Items from a dataset:
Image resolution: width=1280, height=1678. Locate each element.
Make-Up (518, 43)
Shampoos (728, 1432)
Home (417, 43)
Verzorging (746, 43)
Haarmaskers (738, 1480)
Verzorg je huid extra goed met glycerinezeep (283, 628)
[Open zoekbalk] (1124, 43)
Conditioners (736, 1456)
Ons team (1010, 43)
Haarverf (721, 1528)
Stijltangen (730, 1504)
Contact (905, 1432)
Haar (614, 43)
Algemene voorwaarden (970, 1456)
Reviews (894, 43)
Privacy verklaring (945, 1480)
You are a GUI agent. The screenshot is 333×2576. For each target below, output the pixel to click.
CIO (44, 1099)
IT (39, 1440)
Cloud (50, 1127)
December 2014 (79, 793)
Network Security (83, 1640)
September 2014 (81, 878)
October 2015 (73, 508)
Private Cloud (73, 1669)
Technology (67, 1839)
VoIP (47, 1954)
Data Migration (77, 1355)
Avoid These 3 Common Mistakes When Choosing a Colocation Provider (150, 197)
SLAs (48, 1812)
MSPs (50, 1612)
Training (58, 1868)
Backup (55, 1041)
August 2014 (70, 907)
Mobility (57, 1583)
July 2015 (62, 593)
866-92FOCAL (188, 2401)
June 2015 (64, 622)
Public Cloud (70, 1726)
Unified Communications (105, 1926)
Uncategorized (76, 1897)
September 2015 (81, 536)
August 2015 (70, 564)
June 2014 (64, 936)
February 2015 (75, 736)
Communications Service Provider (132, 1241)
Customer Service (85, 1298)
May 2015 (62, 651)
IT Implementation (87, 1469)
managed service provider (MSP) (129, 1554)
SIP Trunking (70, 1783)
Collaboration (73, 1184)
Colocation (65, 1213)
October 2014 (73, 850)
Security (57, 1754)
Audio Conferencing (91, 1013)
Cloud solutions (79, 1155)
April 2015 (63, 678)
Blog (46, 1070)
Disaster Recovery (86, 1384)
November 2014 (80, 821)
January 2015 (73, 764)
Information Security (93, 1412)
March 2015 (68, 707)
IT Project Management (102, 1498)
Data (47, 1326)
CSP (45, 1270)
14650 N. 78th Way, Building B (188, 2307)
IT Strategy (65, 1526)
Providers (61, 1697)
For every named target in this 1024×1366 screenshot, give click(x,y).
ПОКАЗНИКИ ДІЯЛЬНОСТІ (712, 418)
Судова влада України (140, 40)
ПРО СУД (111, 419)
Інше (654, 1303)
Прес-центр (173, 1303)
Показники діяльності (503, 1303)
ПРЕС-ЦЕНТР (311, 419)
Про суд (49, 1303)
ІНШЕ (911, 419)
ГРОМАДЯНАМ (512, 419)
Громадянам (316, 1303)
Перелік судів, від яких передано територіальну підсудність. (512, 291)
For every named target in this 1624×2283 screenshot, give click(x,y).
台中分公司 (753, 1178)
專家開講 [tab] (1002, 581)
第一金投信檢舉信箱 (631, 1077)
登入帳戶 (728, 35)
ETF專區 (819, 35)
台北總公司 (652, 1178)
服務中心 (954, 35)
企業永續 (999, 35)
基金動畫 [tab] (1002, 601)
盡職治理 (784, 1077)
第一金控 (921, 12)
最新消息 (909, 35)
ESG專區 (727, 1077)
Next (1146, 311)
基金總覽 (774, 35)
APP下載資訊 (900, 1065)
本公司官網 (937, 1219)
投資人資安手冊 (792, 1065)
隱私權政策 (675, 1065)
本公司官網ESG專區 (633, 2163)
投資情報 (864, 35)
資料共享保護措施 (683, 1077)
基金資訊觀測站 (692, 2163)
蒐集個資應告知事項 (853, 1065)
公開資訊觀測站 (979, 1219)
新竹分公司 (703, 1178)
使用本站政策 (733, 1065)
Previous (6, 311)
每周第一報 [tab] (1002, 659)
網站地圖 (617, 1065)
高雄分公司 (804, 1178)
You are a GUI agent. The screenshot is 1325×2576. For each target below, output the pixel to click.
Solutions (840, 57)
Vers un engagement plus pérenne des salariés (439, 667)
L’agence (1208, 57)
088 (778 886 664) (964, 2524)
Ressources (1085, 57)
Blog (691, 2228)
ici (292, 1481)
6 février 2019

> **Problem requirements**: Using the data above, reproduce exactly the lines between those holding "Cloud (50, 1127)" and "Public Cloud (70, 1726)", inclusive, and no others.

> **Exercise output**:
Cloud (50, 1127)
December 2014 (79, 793)
Network Security (83, 1640)
September 2014 (81, 878)
October 2015 (73, 508)
Private Cloud (73, 1669)
Technology (67, 1839)
VoIP (47, 1954)
Data Migration (77, 1355)
Avoid These 3 Common Mistakes When Choosing a Colocation Provider (150, 197)
SLAs (48, 1812)
MSPs (50, 1612)
Training (58, 1868)
Backup (55, 1041)
August 2014 (70, 907)
Mobility (57, 1583)
July 2015 (62, 593)
866-92FOCAL (188, 2401)
June 2015 (64, 622)
Public Cloud (70, 1726)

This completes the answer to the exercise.